Mientras algunos se afanan en rellenar formularios para conseguir una plaza, otros luchan por que existan plazas en disciplinas que la administración parece haber olvidado. Hablamos de la danza, un arte que en Canarias sigue esperando su hueco en la oferta pública de enseñanzas regladas.

Fuentes sindicales han levantado la voz, reivindicando lo que para muchos es una obviedad: la necesidad de que la danza tenga el mismo reconocimiento y estructura formativa que otras artes en el sistema educativo canario. Porque, ¿de verdad pensamos que el talento nace y se desarrolla solo, sin un apoyo institucional?


¿Qué significa "enseñanzas regladas" y por qué importa?

"Enseñanzas regladas" no es un tecnicismo cualquiera. Implica que hay un currículo oficial, profesorado cualificado, titulación reconocida y, lo más importante, acceso público y equitativo. En el caso de la danza, esto se traduce en:

  • Acceso democrático: Que cualquier joven con talento y vocación, independientemente de su situación económica, pueda formarse.
  • Profesionalización: Que los estudios de danza tengan el mismo valor que los de música o artes plásticas, abriendo puertas laborales.
  • Calidad garantizada: Que la formación cumpla con unos estándares mínimos, lejos de la improvisación o la falta de recursos.

Actualmente, la oferta pública es, por decirlo suave, escasa. Los centros privados llenan ese vacío, pero a un coste que no todos pueden asumir. ¿Es así como queremos potenciar el talento artístico en nuestras islas?


La danza, un espejo de la desigualdad educativa

La falta de una oferta pública robusta en danza es un síntoma de un problema mayor: la desigualdad en el acceso a ciertas formaciones. Mientras que el conservatorio de música es una realidad consolidada, la danza sigue siendo la hermana pobre, relegada a la iniciativa privada o a la buena voluntad de unos pocos.

"No podemos permitir que el acceso a la formación artística de calidad sea un privilegio. La danza es cultura, es educación, es futuro para muchos jóvenes canarios." – Las organizaciones sindicales.

Esta situación no solo afecta a los futuros bailarines o coreógrafos, sino también al desarrollo cultural de Canarias. Un ecosistema artístico vibrante necesita una base sólida, y esa base empieza en la educación pública.


¿Qué podemos hacer para mover ficha?

Aunque la pelota está en el tejado de la Consejería, los docentes, las familias y los propios alumnos tienen herramientas para presionar y visibilizar esta carencia. La pasividad es el peor enemigo del cambio.

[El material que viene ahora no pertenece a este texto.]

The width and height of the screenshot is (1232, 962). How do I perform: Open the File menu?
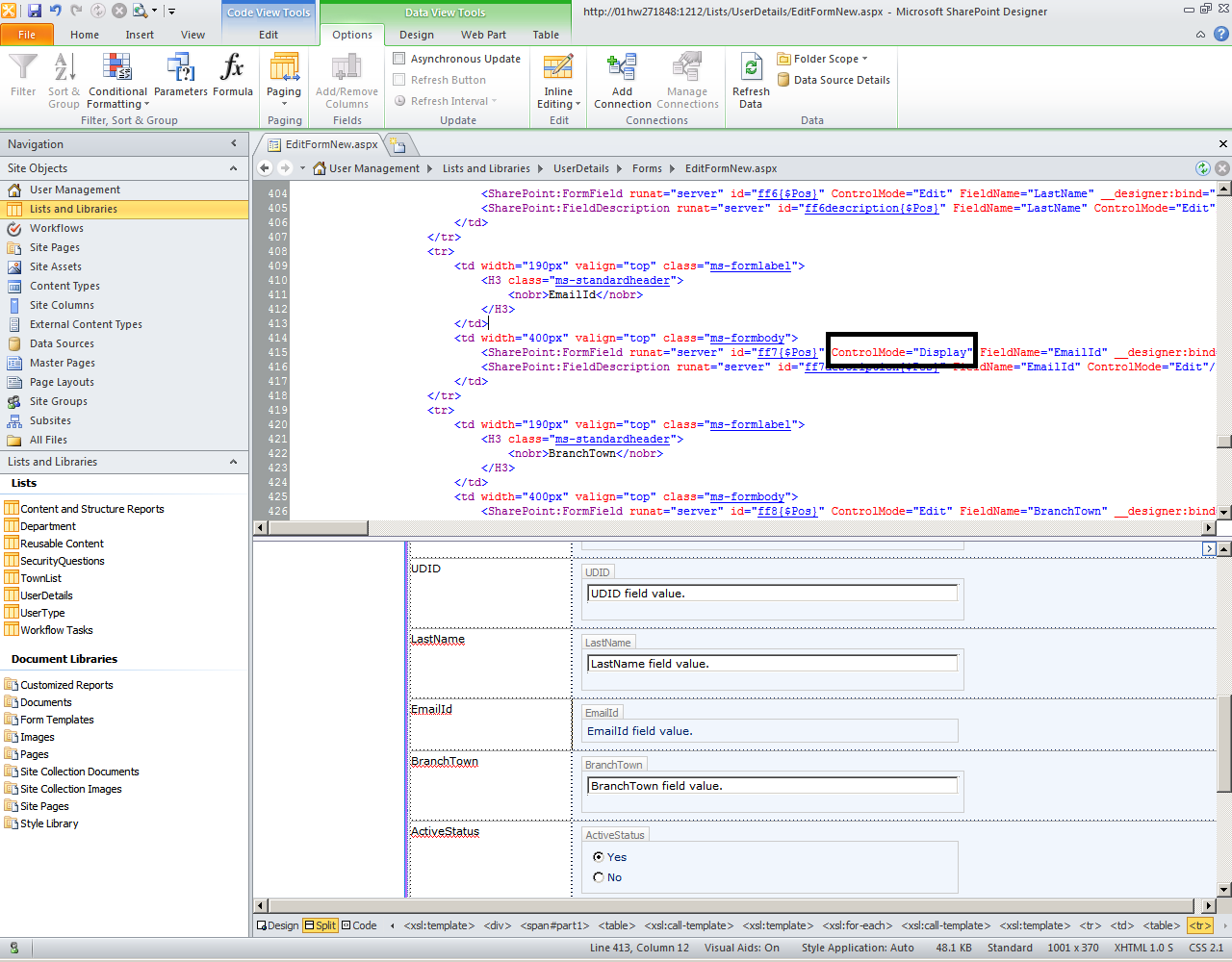tap(27, 34)
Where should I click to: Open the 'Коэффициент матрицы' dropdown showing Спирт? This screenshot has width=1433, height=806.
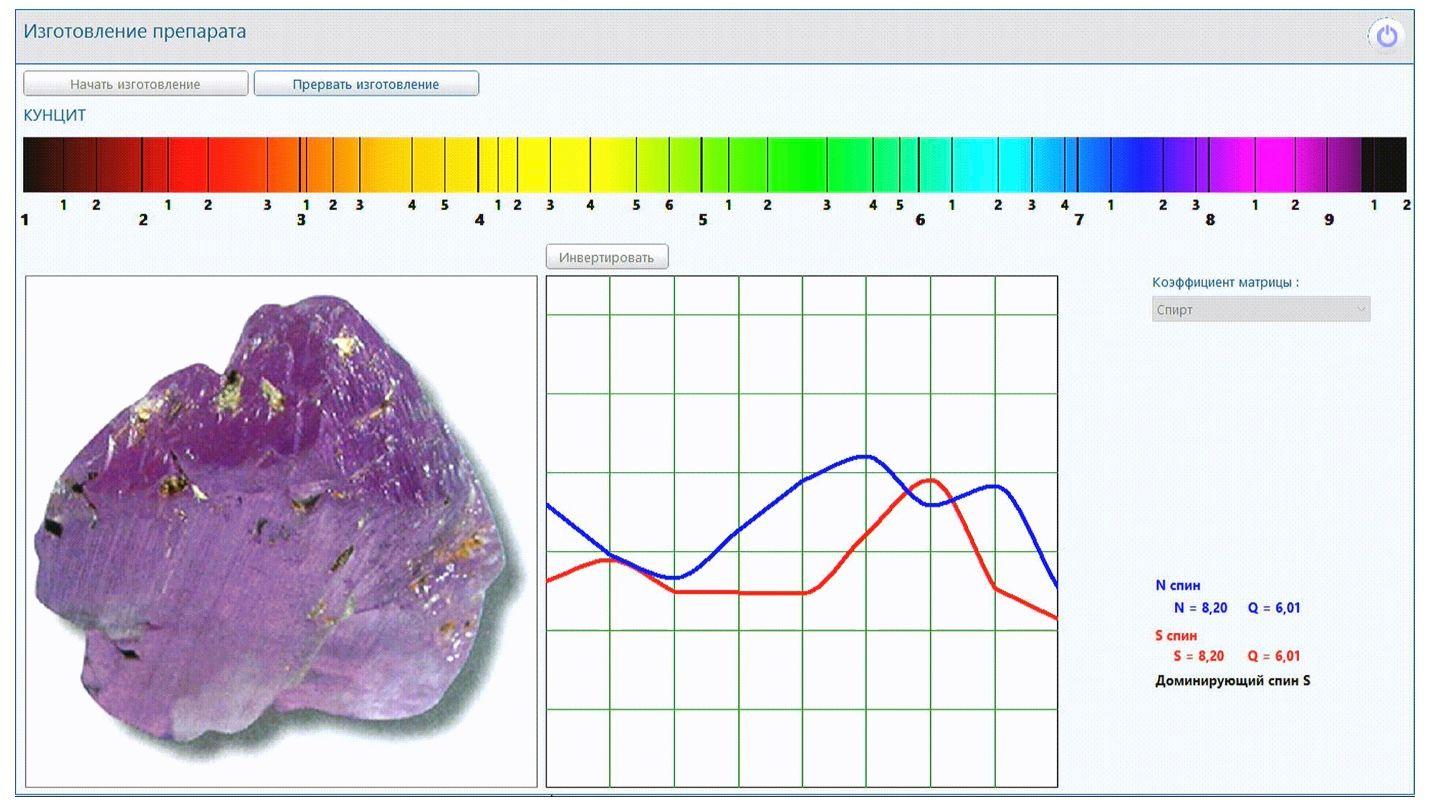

📋 Acciones para impulsar la danza reglada:

Aquí tienes algunas ideas para pasar de la queja a la acción, porque la danza, como la educación, también se defiende:

  • Conoce la normativa: Investiga qué dice la legislación educativa canaria sobre las enseñanzas artísticas. La web del Gobierno de Canarias, en su sección de educación, es el punto de partida para entender el marco legal.
  • Contacta con tu centro: Si eres docente, habla con tu equipo directivo y AMPA para explorar la posibilidad de actividades extraescolares de danza que sirvan de base o incluso para presentar propuestas a la Consejería.
  • Organizaciones y plataformas: Busca asociaciones de profesionales de la danza o de padres y madres que ya estén trabajando en esta reivindicación. La unión hace la fuerza.
  • Escribe a la Consejería: Puedes usar el formulario de contacto de la Sede Electrónica del Gobierno de Canarias para expresar tu preocupación y la necesidad de estas enseñanzas. Cuantas más voces, mejor.
  • Difunde la necesidad: Comparte esta información, habla con tus compañeros, con tus alumnos, con tus vecinos. La concienciación es el primer paso para la presión social.

⚠️ Consecuencias de la inacción:

  • Fuga de talentos: Jóvenes con potencial que deben emigrar para formarse adecuadamente.
  • Pobreza cultural: Un empobrecimiento de la oferta artística y cultural en las islas a largo plazo.
  • Desigualdad: Solo los que puedan pagar accederán a una formación de calidad, perpetuando barreras.

La danza no es un lujo, es una necesidad cultural y educativa. Es hora de que la Consejería de Educación del Gobierno de Canarias deje de mirar para otro lado y dé a la danza el lugar que se merece en la educación pública. Porque el arte también es una inversión de futuro para nuestras islas.